English Muffin Muffins

I am finally settling into new at home routines that complement my new at work routines. I am really excited about that. I have a sleep disorder and disrupting my routines can make it very difficult to sleep. Its not just going to bed and getting up at the same time everyday. I need a routine that lets me find time to cook everyday because if I eat garbage, I sleep like garbage. That means having a routine that allows me to get to the grocery store on a regular basis plus finding time to do things I enjoy doing like binge watching Outlander, trips to the library and writting for this blog. And after 10 weeks of complete and utter chaos, I am fially getting there. HURRAY!!!

English Muffin Muffins

Adapted From Breakfast with Beatrice Cookbook

1 1/4 cups all-purpose flour

1 1/2 tsp rapid rising yeast

1 1/2 tsp sugar

1/2 tsp salt

3/4 cup very warm milk

Grease 6 regular sized muffin cups with nonstick spray. In a medium mixing bowl, stir together the flour, yeast, sugar, and salt. Add the milk and beat with a wooden spoon until the dough is smooth and elastic, about 3 minutes.

Spoon the mixture, equally, into the muffin cups. Let the dough rest, uncovered for 30 minutes or until the dough fills the muffin cups.

Preheat the oven to 350 degrees. Bake for 20 minute or until a tooth pick inserted in the center comes out clean. Cool for one minute; then remove from the muffin tin and transfer to a wire rack to cool or a basket to serve warm.

Grant Bread

People never believe me when I tell them that making bread from scratch doesn’t have to take all day. Granted, making yeast bread will never be a 30 minute or less kind of project. However, I can have a lovely loaf of bread on the table in 90 minutes. Don’t believe me? Head over to My Favorite Pastime and check out her recipe for Grant Bread, (No kneading Required).

The first time I made this loaf, I made it just as written and used all whole wheat flour. The result was exactly what I expected a whole wheat loaf to be. A slightly dense, slightly bitter loaf that was good with a smear of butter and a bit of honey for a midnight snack or toasted with a couple slices of cheese melted on top for breakfast. The next time I make an all whole wheat loaf I’ll add a little more sweetener. The slight bitterness isn’t unpleasant it just might not work for all the things I like to do with bread, like French toast or bread pudding.

The second time I made the loaf, I used all purpose white flour and, again, it made a very nice loaf of white bread. It was moist and light. I can see myself making this bread and experimenting with the different kinds of flour I have in my pantry.

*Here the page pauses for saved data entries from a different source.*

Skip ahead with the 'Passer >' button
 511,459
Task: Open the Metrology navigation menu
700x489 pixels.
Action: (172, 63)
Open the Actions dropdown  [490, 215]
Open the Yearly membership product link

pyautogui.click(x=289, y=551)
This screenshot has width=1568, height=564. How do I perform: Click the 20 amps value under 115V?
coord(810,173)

The next time I make this bread I am going to try a rye version.

One baking note, if you have made bread before you will be tempted to add more flour to this dough. Don’t do it. Unlike traditional yeasted bread, this dough is supposed to be a shaggy, soft, sticky, hard to handle mass.

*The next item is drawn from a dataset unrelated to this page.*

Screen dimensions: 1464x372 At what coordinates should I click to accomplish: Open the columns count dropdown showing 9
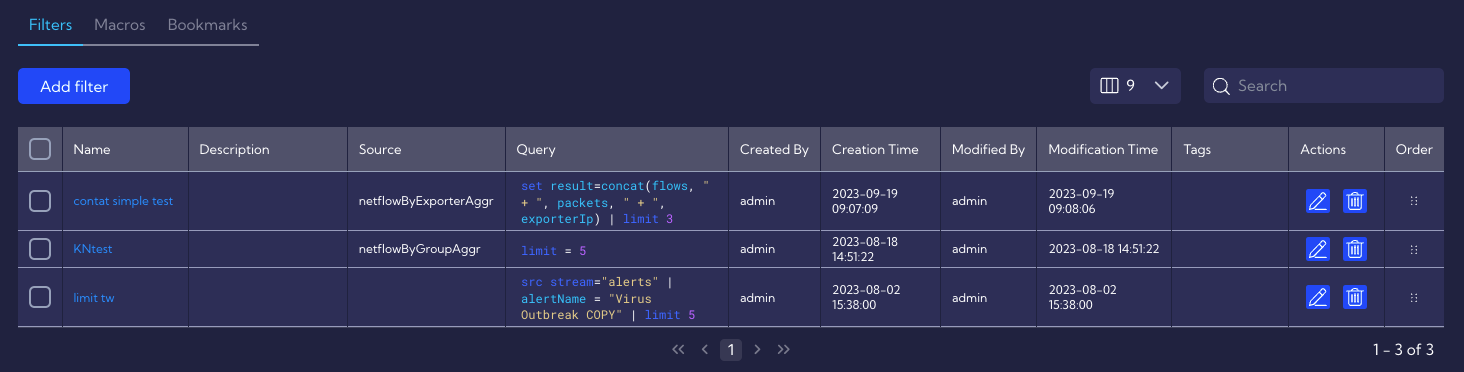(1135, 86)
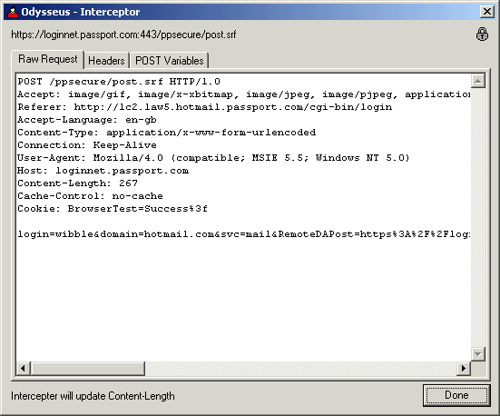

An Introduction to Making Your Own Bread

I have been making my own bread by hand for several years. I think learning to bake your own bread is one of the most important kitchen skills you can ever learn. However, because it isn’t small batch and it is one of the few things I don’t think are worth adapting to small batches, I wasn’t going to post my favorite bread recipes to this blog.

However, last night, two things changed my mind. The first was a post where the poster went on and on about how hard it is to make bread and how long it takes. The next post by a different poster, made the statement “if you aren’t going to use your bread machine often, you are probably better off buying your bread”. If I had read these posts and had never made bread, I probably wouldn’t even think about giving it a try now.

I won’t deny that making bread takes time. Some recipes can take days to make starters, for long rises and the like. The vast majority of recipes I have found only take a couple of hours from start to finish and even that time can be manipulated to fit into your schedule.

I will deny that you need any expensive or fancy equipment to make bread. Human beings have been making bread for thousands of years longer than the bread machine has been around. It is quite possible to make a delicious loaf of bread with nothing more than your bare hands. I know this because I have been doing it for years.

I started baking bread because someone told me I couldn’t bake decent bread in my own kitchen. I keep baking my own bread because there is something very satisfying about creating something with my own two hands. The time it takes to slow down and make bread has become a peaceful, stress free time in an otherwise hectic week of work and in my personal life. I hope you will try baking your own bread just once. If you do I think you will like it.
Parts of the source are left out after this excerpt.